Strip the pictures, then copy the remaining data exactly as it stands.

Items from a data source
______________________________

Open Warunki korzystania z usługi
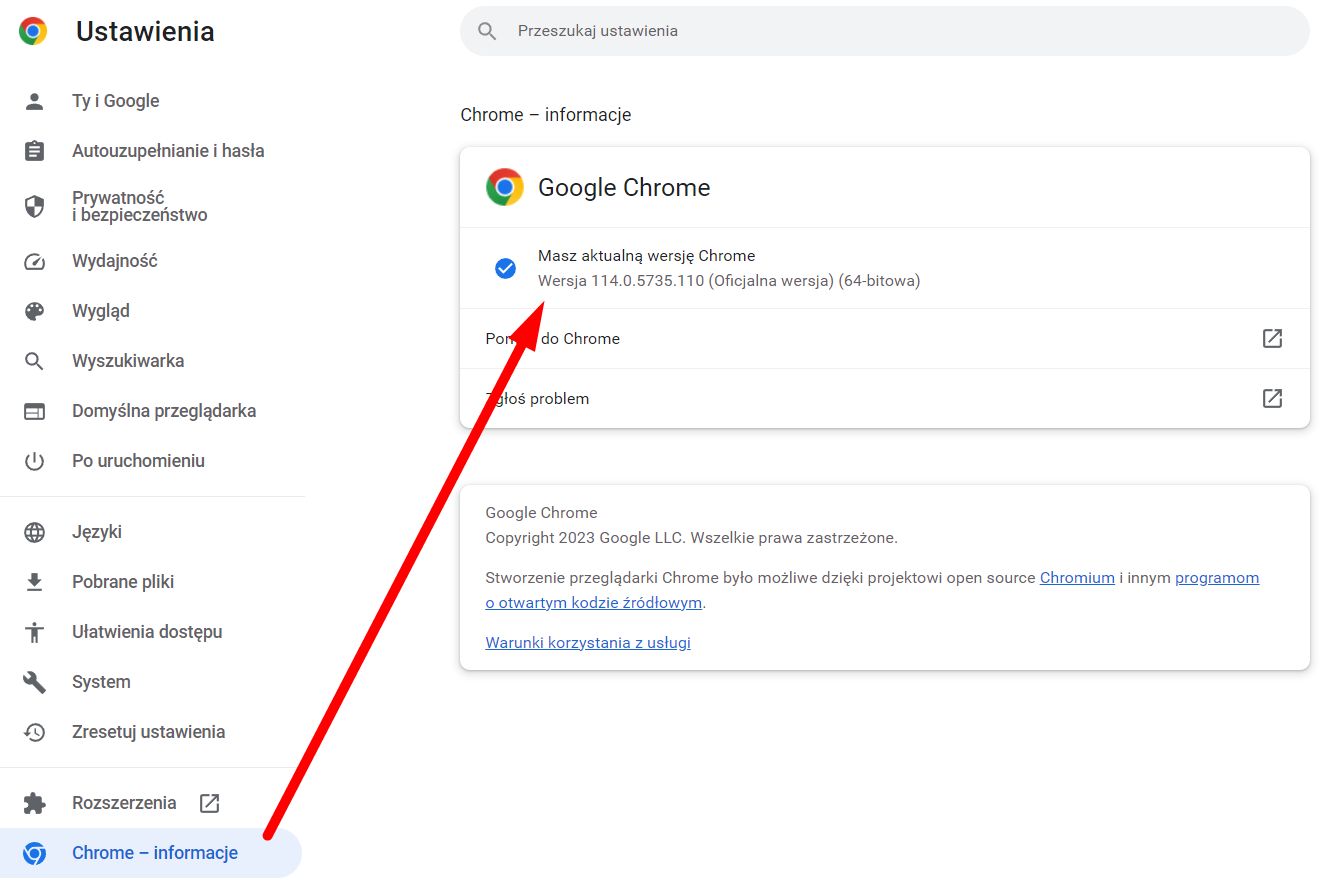This screenshot has width=1343, height=895. pos(587,642)
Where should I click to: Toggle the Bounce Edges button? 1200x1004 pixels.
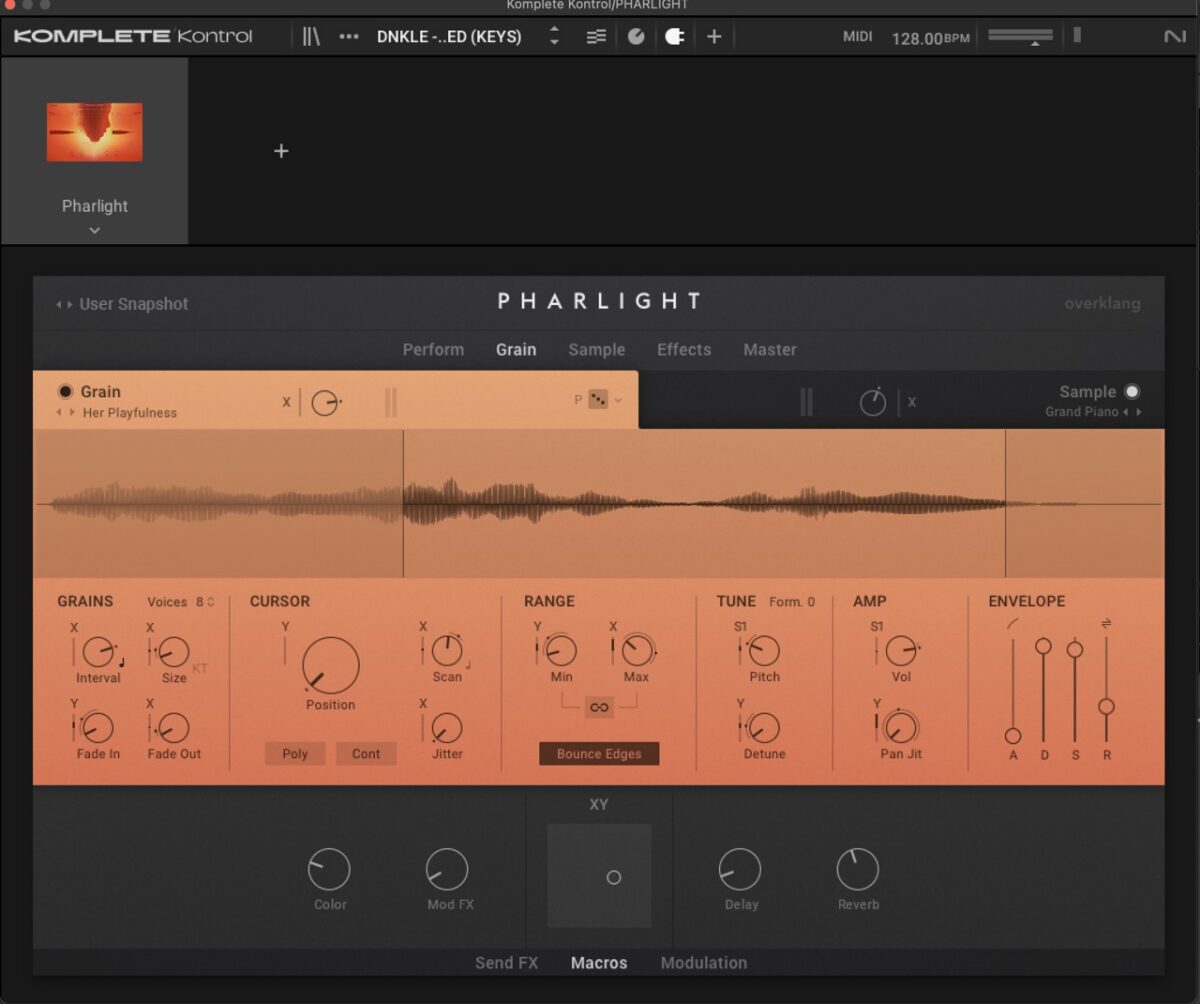click(599, 754)
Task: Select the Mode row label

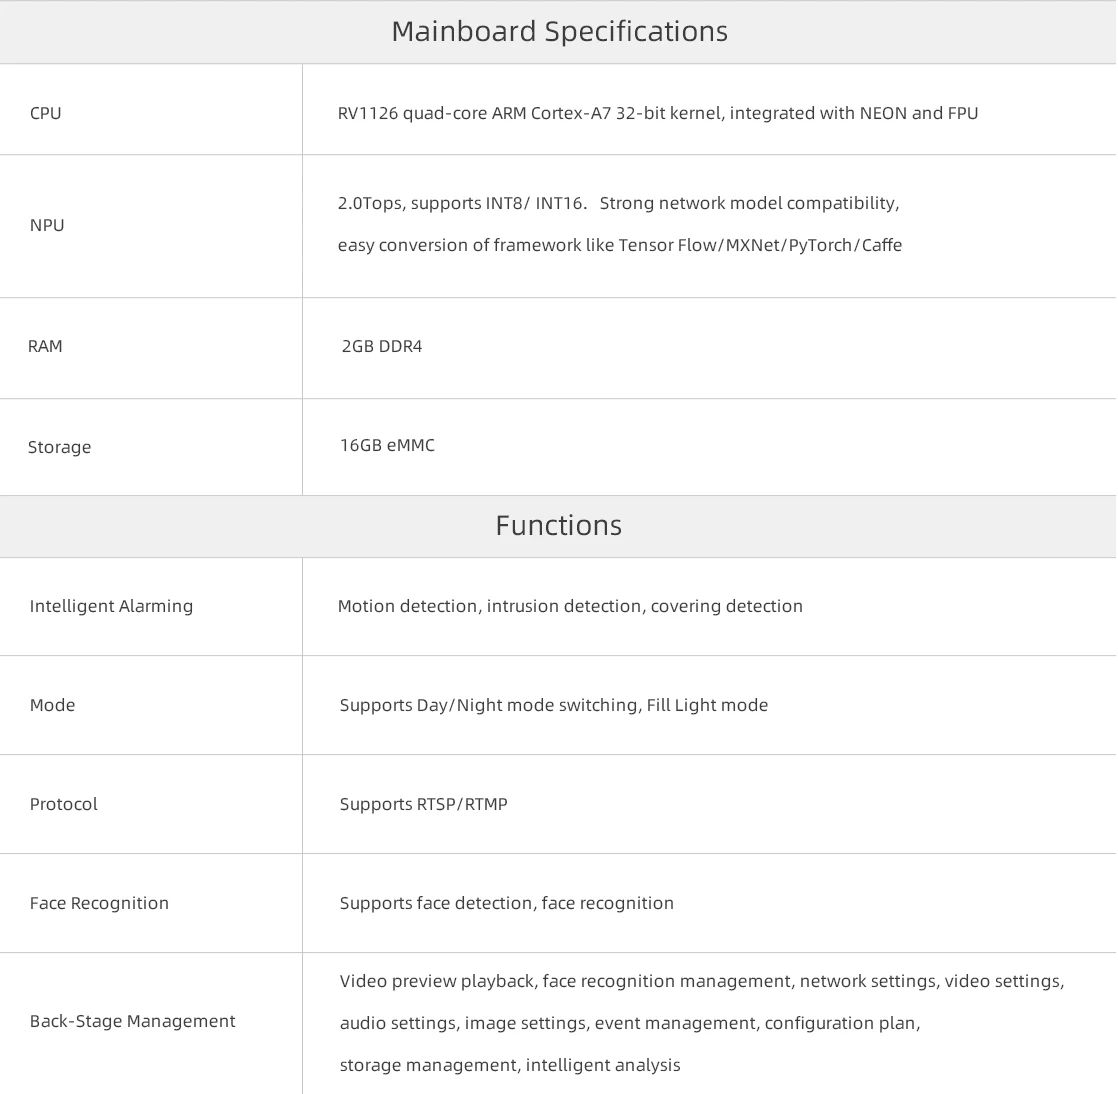Action: pyautogui.click(x=52, y=705)
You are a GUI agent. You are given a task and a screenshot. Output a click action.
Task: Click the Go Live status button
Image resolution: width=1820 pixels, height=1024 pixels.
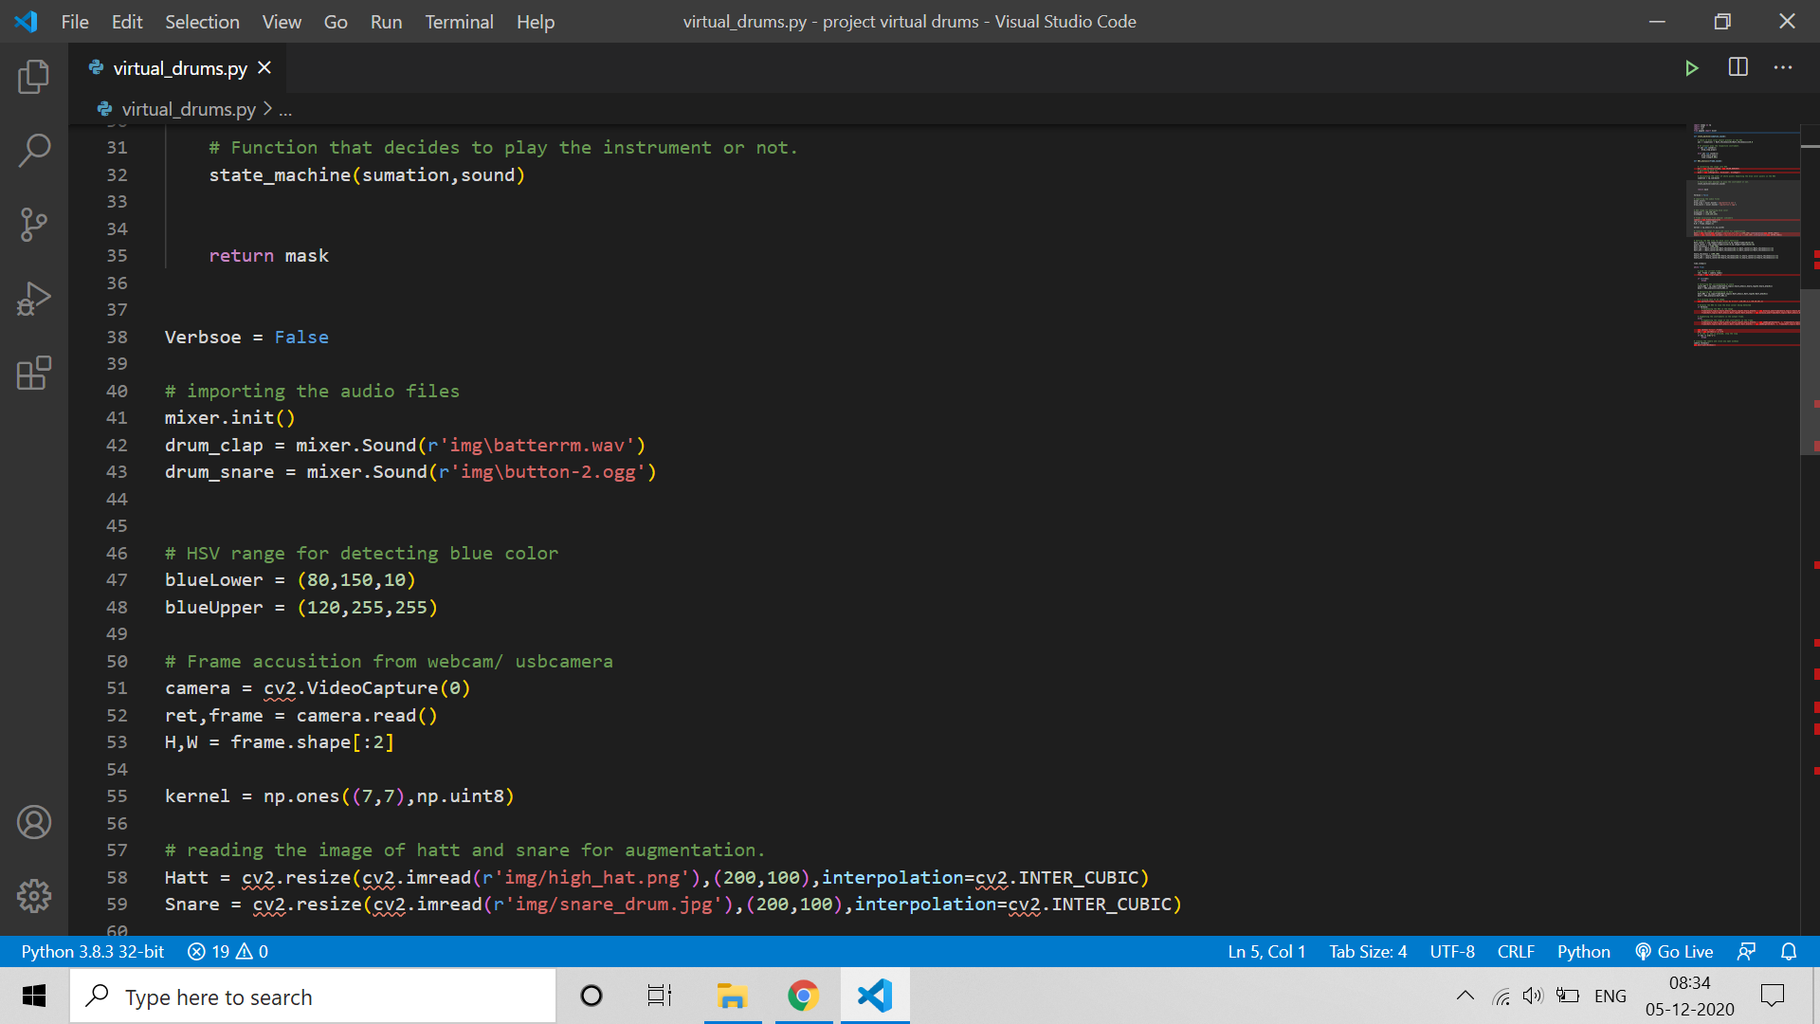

______________________________

§ SOLUTION:
Open Warunki korzystania z usługi
This screenshot has width=1343, height=895. pos(587,642)
Where should I click to: Toggle the Bounce Edges button? 1200x1004 pixels.
click(599, 754)
Task: Select the Mode row label

Action: pyautogui.click(x=52, y=705)
You are a GUI agent. You are given a task and a screenshot. Output a click action.
Task: Click the Go Live status button
Image resolution: width=1820 pixels, height=1024 pixels.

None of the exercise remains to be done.